Extracted text:
======
Devide paragrah into sentences, sentences into works (called token)

In [None]:
# Import tokenize 
import nltk
from nltk.tokenize import sent_tokenize
nltk.download('punkt')
from nltk.tokenize import word_tokenize
from nltk.tokenize import WordPunctTokenizer

In [None]:
# Set the diet type into separate dataset
med = df[df['Diet_type'] == 'mediterranean']
dash = df[df['Diet_type'] == 'dash']
vegan = df[df['Diet_type'] == 'vegan']
keto = df[df['Diet_type'] == 'keto']
paleo = df[df['Diet_type'] == 'paleo']

# Split sentences into word (token) using word tokenze
med['wt'] = [word_tokenize(med['Recipe_name'][i]) for i in med.index]
dash['wt'] = [word_tokenize(dash['Recipe_name'][i]) for i in dash.index]
vegan['wt'] = [word_tokenize(vegan['Recipe_name'][i]) for i in vegan.index]
keto['wt'] = [word_tokenize(keto['Recipe_name'][i]) for i in keto.index]
paleo['wt'] = [word_tokenize(paleo['Recipe_name'][i]) for i in paleo.index]

In [None]:
# Word Punctuation Tokenizer
from nltk.tokenize import WordPunctTokenizer

tokenizer = WordPunctTokenizer()

# Split sentences into word (token) using Word Punct Tokenizer (here splits punctuations)
======
Data extract:
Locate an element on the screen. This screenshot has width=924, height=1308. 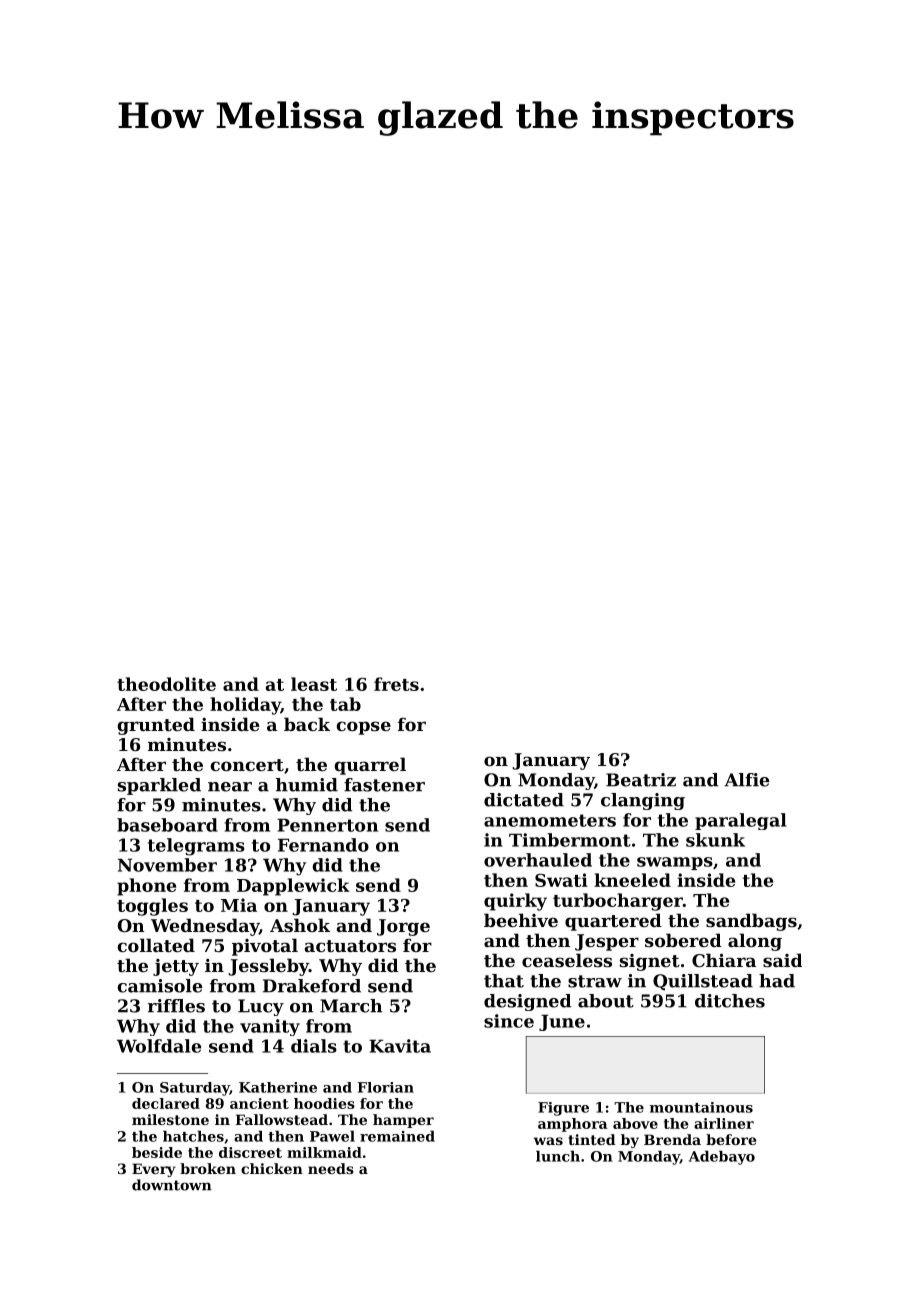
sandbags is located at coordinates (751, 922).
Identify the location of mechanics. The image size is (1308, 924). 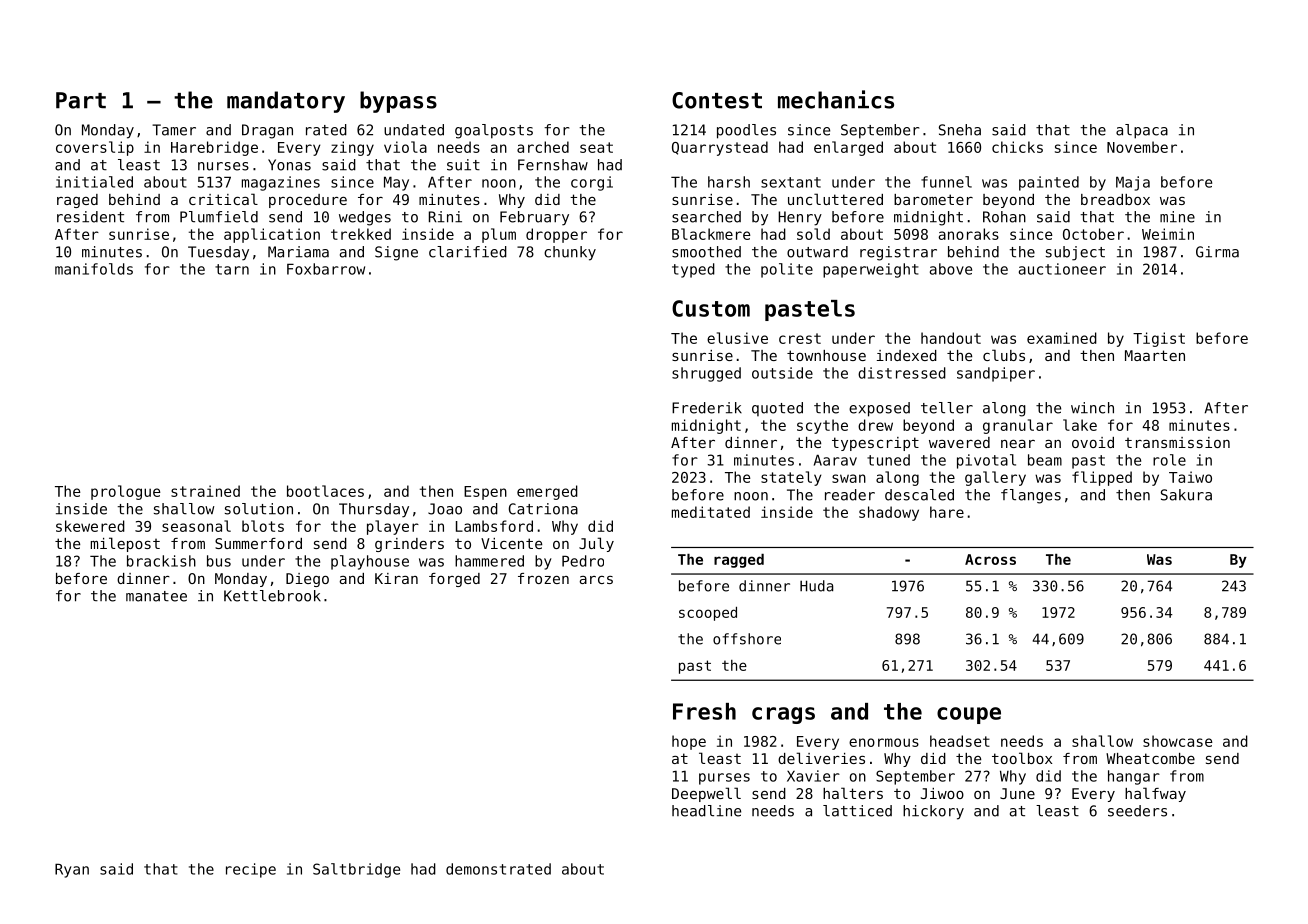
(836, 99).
======
Exercise set:
A) Which five diet types does the recipe tokenization notebook split into separate datasets?
B) Copy the recipe tokenization notebook from "Devide paragrah into" to "nltk.download('punkt')".
C) Carry on the recipe tokenization notebook from the point where it stops.

Answers:
A) Mediterranean, dash, vegan, keto, and paleo.

B)
Devide paragrah into sentences, sentences into works (called token)

In [None]:
# Import tokenize 
import nltk
from nltk.tokenize import sent_tokenize
nltk.download('punkt')

C)
med['wt2'] = [tokenizer.tokenize(med['Recipe_name'][i]) for i in med.index]
dash['wt2'] = [tokenizer.tokenize(dash['Recipe_name'][i]) for i in dash.index]
vegan['wt2'] = [tokenizer.tokenize(vegan['Recipe_name'][i]) for i in vegan.index]
keto['wt2'] = [tokenizer.tokenize(keto['Recipe_name'][i]) for i in keto.index]
paleo['wt2'] = [tokenizer.tokenize(paleo['Recipe_name'][i]) for i in paleo.index]

## REGEX

Use regex to dropout ponctuations

In [None]:
from nltk.tokenize import RegexpTokenizer
from nltk.tokenize import regexp_tokenize

tokenizerRE = RegexpTokenizer(r'\w+', gaps = False)

In [None]:
# Apply regex for punctuations
med['re'] = [tokenizerRE.tokenize(med['Recipe_name'][i]) for i in med.index]
dash['re'] = [tokenizerRE.tokenize(dash['Recipe_name'][i]) for i in dash.index]
vegan['re'] = [tokenizerRE.tokenize(vegan['Recipe_name'][i]) for i in vegan.index]
keto['re'] = [tokenizerRE.tokenize(keto['Recipe_name'][i]) for i in keto.index]
paleo['re'] = [tokenizerRE.tokenize(paleo['Recipe_name'][i]) for i in paleo.index]
paleo

## STOP WORDS

Common words that usually don't have meaning

In [None]:
from nltk.corpus import stopwords
nltk.download('stopwords')
english_stops = set(stopwords.words('english'))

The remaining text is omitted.